Romeo Franco C. Artista :: Blog :: Random...Can't Think Of A Good Title

November 27, 2008

http://feeds.feedburner.com/~r/OfThoughtsChocolateAndVices/~3/46754

You know those times you say that you're finally okay. Then something comes up and you're back to your shitty old self again? Well, that part of me is gone. That motherfucker's packed, zipped and shipped to where it should be...away from me. You see I always have this habit of having this one particular person thinking about me and having her have me. I may sound so selfish, but I used to care for this person deeply. I don't know what's wrong with me, but suddenly I've grown tired of it. I'd rather waste my time with work (if ever there's a lot to work on). Sure, I have two jobs one's pretty much having me around just in case and the other is for part timing only which BTW is the one I can't wait to finish.

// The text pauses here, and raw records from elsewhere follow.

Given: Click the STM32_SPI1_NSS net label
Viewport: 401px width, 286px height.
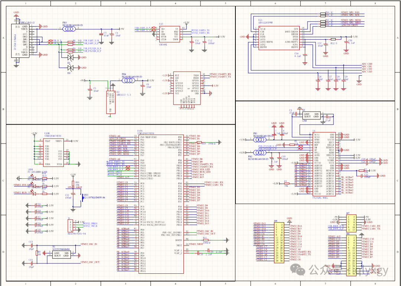Looking at the screenshot, I should pyautogui.click(x=351, y=12).
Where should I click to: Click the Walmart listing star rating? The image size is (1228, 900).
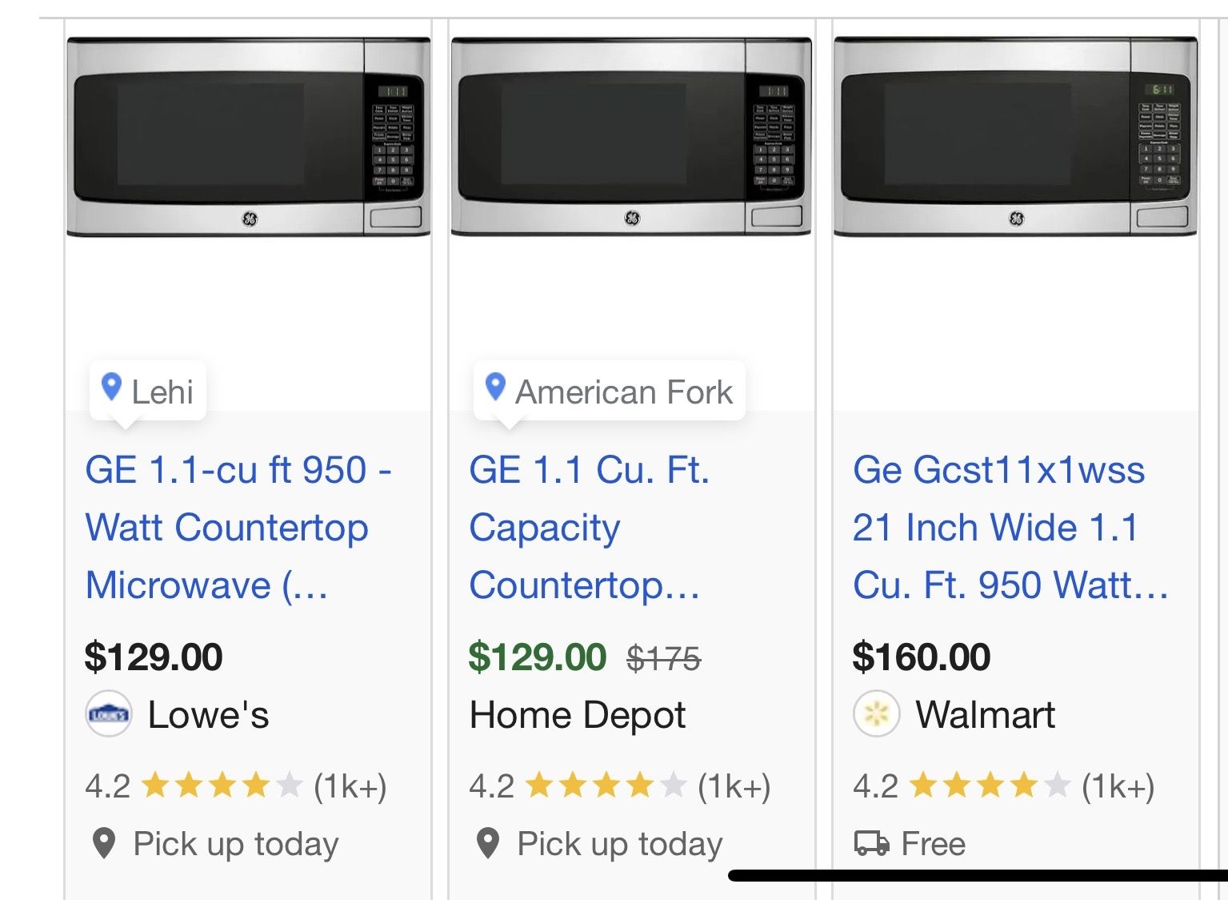click(x=990, y=786)
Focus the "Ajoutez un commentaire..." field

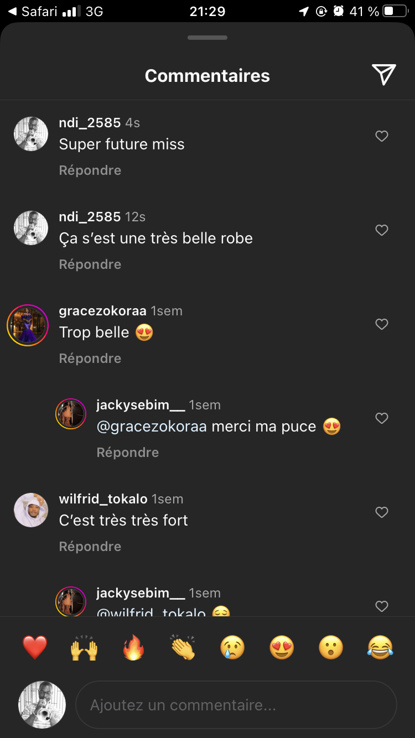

And now this person's pissed that I'm not texting or calling her and stuff. I think I've already made myself clear that I'm not wasting my time anymore and I'm not wasting yours, too. In fact, my prime motivation for all this is not wasting your time. You could get yourself moving again...that's what I'd tell her if we could meet again. Call me a loser or anything you could throw at me like to someone who's stuck at the office and not having REAL fun. Well, sweetheart, that's me. It'll take more than that to crush me hopes, yeah? So if you're reading this I'm not saying it's your fault or mine. I chose not to think about it. I don't mean to offend you, but you need some more brain diving. That helps.

Jesus. I'll bring my anime and .NET stuff blogs back. That's one problem to be bugged about.